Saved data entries
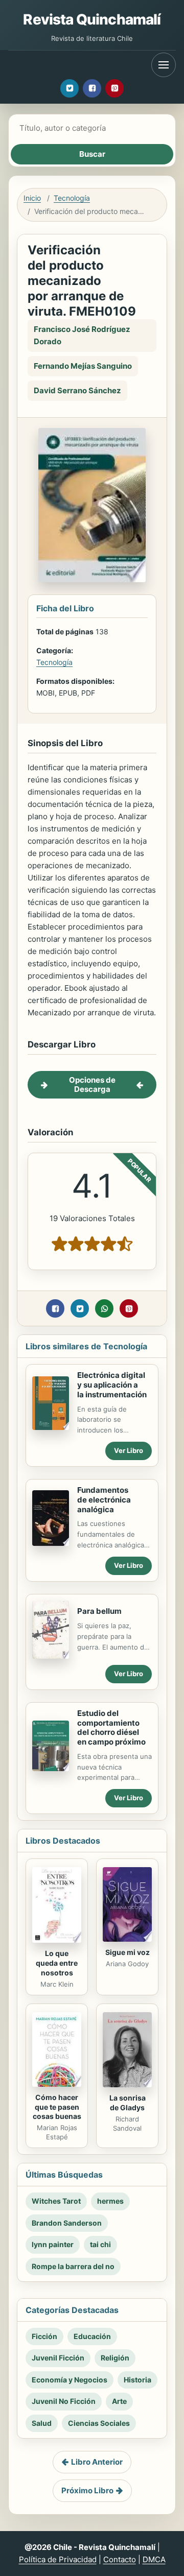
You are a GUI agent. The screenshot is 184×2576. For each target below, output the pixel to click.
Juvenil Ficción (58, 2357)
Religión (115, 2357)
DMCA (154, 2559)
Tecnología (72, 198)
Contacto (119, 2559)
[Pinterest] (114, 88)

### Task to complete
In repeating the entries, exclude the pictures and alter nothing else.

### Exercise output
You are a GUI agent. The screenshot is 184×2576. For each target below, output the pixel to click.
Juvenil Ficción (58, 2357)
Religión (115, 2357)
DMCA (154, 2559)
Tecnología (72, 198)
Contacto (119, 2559)
[Pinterest] (114, 88)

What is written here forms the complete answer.